§ Provided data:
§

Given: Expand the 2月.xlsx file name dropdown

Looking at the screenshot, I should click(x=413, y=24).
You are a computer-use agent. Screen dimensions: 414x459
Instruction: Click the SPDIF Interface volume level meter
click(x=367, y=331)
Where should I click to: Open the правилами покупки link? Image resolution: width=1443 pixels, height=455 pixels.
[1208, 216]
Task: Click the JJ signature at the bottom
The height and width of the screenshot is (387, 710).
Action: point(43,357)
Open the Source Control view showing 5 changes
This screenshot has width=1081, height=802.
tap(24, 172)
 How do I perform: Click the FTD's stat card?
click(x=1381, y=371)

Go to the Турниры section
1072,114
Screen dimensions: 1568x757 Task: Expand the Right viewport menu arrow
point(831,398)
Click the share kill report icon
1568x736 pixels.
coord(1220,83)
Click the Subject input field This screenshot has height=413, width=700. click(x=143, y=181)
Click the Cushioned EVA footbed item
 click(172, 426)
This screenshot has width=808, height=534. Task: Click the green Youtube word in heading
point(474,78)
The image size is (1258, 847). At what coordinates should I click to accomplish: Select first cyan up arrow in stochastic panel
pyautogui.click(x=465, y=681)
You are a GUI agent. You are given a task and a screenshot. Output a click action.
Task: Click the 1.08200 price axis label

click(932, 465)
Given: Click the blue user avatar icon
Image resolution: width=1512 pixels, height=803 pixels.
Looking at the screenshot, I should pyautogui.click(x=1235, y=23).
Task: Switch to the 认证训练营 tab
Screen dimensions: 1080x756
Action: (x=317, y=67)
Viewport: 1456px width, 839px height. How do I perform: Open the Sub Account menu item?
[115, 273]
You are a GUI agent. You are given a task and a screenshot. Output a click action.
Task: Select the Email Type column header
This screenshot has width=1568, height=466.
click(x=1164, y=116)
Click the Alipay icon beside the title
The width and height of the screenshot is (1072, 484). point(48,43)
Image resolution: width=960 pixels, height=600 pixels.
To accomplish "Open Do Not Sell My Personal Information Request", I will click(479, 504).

§

§ Action item:
Please return exactly the lines that run from the line with "Image resolution: width=1512" through the end of the records above, both included, and nothing more.

§ The answer:
Image resolution: width=1512 pixels, height=803 pixels.
Looking at the screenshot, I should pyautogui.click(x=1235, y=23).
Task: Switch to the 认证训练营 tab
Screen dimensions: 1080x756
Action: (x=317, y=67)
Viewport: 1456px width, 839px height. How do I perform: Open the Sub Account menu item?
[115, 273]
You are a GUI agent. You are given a task and a screenshot. Output a click action.
Task: Select the Email Type column header
This screenshot has width=1568, height=466.
click(x=1164, y=116)
Click the Alipay icon beside the title
The width and height of the screenshot is (1072, 484). point(48,43)
Image resolution: width=960 pixels, height=600 pixels.
To accomplish "Open Do Not Sell My Personal Information Request", I will click(479, 504).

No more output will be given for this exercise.